Potentially, England could need a new opening combination with Surrey’s Rory Burns an option to bring in for his Test bow and it is also a genuine possibility to recall Moeen Ali, who this week pressed home his hopes with a double hundred and a handful of wickets for Worcestershire. Meanwhile, at 36, Ian Bell’s international career is pretty much done.
Chief selector Ed Smith and his second in command James Taylor – who were openly criticised by Steve Harmison for watching the third Test live instead of being present at county matches – face difficult choices in the intervening period between matches.
A shift in momentum
Led by Virat Kohli‘s superb batting and fine on field leadership, the Men in Blue reacted in the finest way possible to that humbling defeat at Lord’s.
All of a sudden, India have a big opportunity to level the series at Southampton and flip the English summer on its head.
Unlike England, India reaped the benefits of spot-on selection with the return of fit-again Jasprit Bumrah giving the tourists’ attack much-need cut and thrust, as well as real pace, while Rishabh Pant’s effectiveness behind the stumps has brought a renewed sense of calm that every chance will be taken.
For the first time in his captaincy reign, Kohli could name an unchanged side for the fourth Test providing Ravi Ashwin completely shrugs off his hip injury.
The picture is much brighter for the subcontinental giants than it was last week and a complete turnaround is now a distinct possibility.
Some stern words had to be said
England’s batting collapse woes and tendency to self-destruct is of great concern.
Root’s men lost all 10 wickets in a single session, between lunch and tea, to be dismissed for 161 in their first innings and let’s not forget in the second innings at Edgbaston they were 87-7 and 131-5 at Lord’s.

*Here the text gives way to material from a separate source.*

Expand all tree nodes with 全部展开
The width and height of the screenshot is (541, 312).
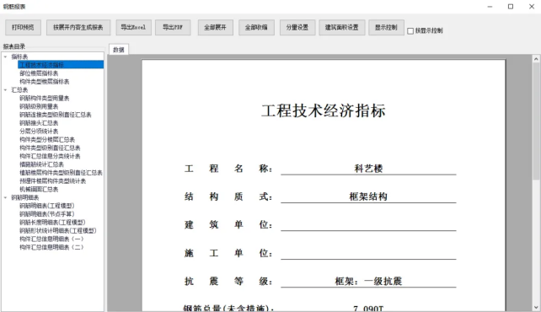[x=215, y=27]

Since the start of 2016, in 61 innings, England have lost their first four wickets having scored 100 runs or less on 30 occasions.
For too long, the top-order has struggled – no matter what the personnel – with the onus often on the lower middle-order as a get of jail card option.
Reportedly, Root and Trevor Bayliss had a fiery exchange when discussing England’s plight with the bat at Trent Bridge and more collapses of that nature will probably prove series-defining.